> **INSTRUCTIONS TO FOLLOW**:
Check every line of the entries below for the word "computer", then give only the number of lines that have it.
======== DATASET EXTRACT
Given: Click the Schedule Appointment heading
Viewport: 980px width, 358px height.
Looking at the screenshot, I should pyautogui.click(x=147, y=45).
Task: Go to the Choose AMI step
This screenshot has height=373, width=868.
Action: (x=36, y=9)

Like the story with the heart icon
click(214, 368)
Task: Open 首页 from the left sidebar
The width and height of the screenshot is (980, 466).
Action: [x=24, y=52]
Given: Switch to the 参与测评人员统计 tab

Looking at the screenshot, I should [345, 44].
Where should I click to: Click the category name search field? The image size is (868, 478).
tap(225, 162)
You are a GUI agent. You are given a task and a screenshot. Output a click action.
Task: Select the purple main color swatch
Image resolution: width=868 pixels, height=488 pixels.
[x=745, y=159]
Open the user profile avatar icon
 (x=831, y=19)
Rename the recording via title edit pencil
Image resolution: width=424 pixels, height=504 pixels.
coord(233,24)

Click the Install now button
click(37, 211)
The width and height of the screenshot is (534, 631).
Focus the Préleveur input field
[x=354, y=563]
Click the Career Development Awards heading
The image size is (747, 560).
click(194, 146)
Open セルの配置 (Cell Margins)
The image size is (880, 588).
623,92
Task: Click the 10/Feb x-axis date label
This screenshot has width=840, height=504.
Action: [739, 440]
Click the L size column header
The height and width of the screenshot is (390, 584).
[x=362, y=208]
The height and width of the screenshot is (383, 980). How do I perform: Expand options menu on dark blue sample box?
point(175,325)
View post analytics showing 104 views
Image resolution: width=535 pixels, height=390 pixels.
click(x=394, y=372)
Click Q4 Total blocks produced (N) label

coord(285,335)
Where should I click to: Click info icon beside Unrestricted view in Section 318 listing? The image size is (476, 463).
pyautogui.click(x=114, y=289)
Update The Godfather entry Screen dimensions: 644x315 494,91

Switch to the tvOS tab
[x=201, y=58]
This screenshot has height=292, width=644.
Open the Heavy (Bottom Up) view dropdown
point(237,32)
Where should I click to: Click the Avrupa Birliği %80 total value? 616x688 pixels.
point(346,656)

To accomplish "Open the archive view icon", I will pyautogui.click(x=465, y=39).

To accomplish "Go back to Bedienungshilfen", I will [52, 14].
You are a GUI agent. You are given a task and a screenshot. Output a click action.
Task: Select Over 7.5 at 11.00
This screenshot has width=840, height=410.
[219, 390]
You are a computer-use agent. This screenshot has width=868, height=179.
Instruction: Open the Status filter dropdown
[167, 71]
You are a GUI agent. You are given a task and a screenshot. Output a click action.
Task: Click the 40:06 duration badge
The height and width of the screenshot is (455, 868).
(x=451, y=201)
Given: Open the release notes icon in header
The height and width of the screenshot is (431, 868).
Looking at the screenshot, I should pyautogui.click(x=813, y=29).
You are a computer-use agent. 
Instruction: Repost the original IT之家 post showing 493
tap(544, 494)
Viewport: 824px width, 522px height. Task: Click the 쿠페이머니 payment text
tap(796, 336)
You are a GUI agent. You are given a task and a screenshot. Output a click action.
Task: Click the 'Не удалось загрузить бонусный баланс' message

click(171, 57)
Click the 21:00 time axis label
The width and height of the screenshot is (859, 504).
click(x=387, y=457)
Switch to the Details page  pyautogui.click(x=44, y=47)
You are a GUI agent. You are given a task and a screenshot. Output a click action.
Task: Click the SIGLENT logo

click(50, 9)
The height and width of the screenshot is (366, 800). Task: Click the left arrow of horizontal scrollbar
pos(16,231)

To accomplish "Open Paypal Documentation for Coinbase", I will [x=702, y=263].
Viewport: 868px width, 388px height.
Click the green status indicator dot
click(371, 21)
================
> **WRITTEN REPLY**:
2